Patterson, 72, told The Citizen on Tuesday that before the pandemic he wasn’t planning on retiring anytime soon. His business partner, Dale Ross, passed away five years ago, but Patterson continued to run the shop by himself afterward. Or at least he did until Sunday, March 15, the last day it was open before having to close due to New York’s COVID-19 guidance. It didn’t reopen until November.
Around that time, Patterson realized that he should only reopen Dance Hall Antiques to close it for good.
“I kept tossing back and forth. I said several prayers to get the right answer, and I think it came,” he said. “The pandemic just took its toll. Economically, we couldn’t do it.”
A native of the village of Waverly in the Southern Tier, Patterson came to Auburn in 1968 to study retail business management at Auburn (now Cayuga) Community College. But he ended up with a nursing degree, which led to a 43-year career as a registered nurse at Auburn Community Hospital. Meanwhile, in 1995, he and Ross established Dance Hall Antiques at a nine-room farmhouse they renovated in Genoa. Before that, they rented space from Bakers Acres in Lansing, where they did business under the name Country Antiques.
Over the next seven years in downtown Auburn, Patterson was reminded again and again why he started selling antiques. He loves researching their history, he said, and appreciates their craftsmanship.

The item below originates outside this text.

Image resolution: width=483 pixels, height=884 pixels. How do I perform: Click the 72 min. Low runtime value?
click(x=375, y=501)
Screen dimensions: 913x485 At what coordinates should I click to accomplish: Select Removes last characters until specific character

Among his favorites are Eastlake furniture, a style of ornate designs from the late Victorian era, and Hummels, a series of hand-painted porcelain figurines that originated in 1930s Germany.

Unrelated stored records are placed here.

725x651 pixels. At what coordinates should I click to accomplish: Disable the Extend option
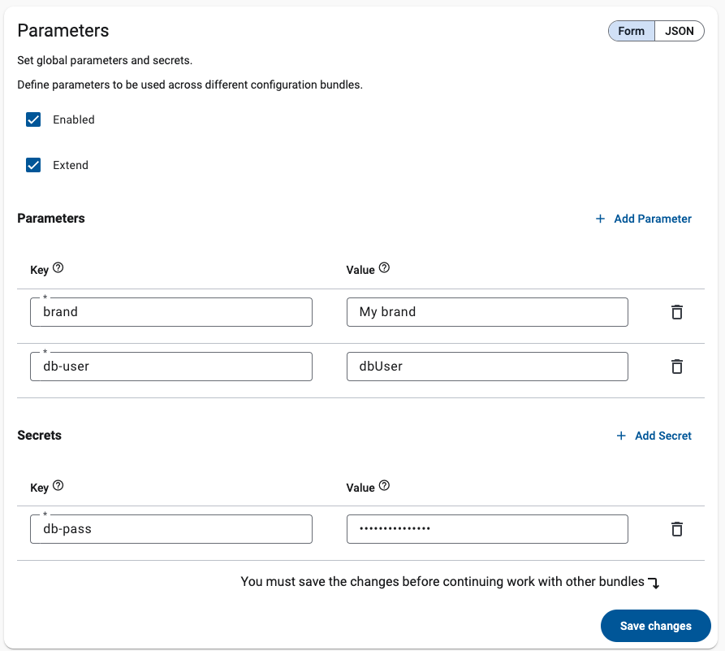tap(33, 165)
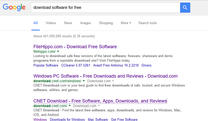
Task: Open the CNET Download Free Software result
Action: click(100, 101)
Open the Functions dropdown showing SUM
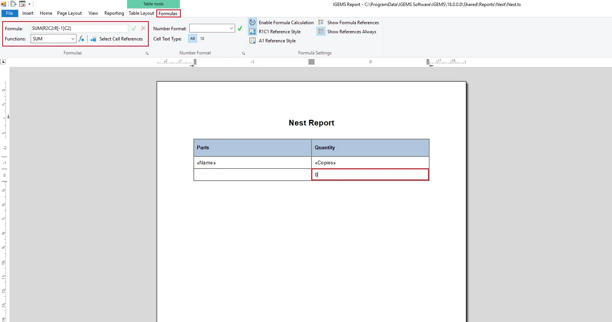The height and width of the screenshot is (322, 612). [x=73, y=39]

Dance Hall also had a reputation for glassware and ceramics, Patterson added, with pieces from renowned names like Hall China Co. and pottery brand McCoy.
But what Patterson loved most about carrying those names, he said, is sharing their history and their craftsmanship with his customers.
“Everyone is so kind, and there’s rarely a disgruntled customer,” he said. “If you don’t have what they’re looking for, they’re polite and they move on.”
After a clearance sale that started with a 60% discount and ended with $5 bag deals, Dance Hall is mostly empty. The reaction to the shop’s closure has been heartening, Patterson added.
In retirement, he’ll keep making himself available for estate sales, as he’s licensed to help families part with the contents of a loved one’s home. He also volunteers at Holy Family Church.
Still, Patterson will miss his customers. Without them, he said, Dance Hall Antiques never would have found its footing.
“The people are my life,” he said. “I love meeting and helping them. That’s what life is about.”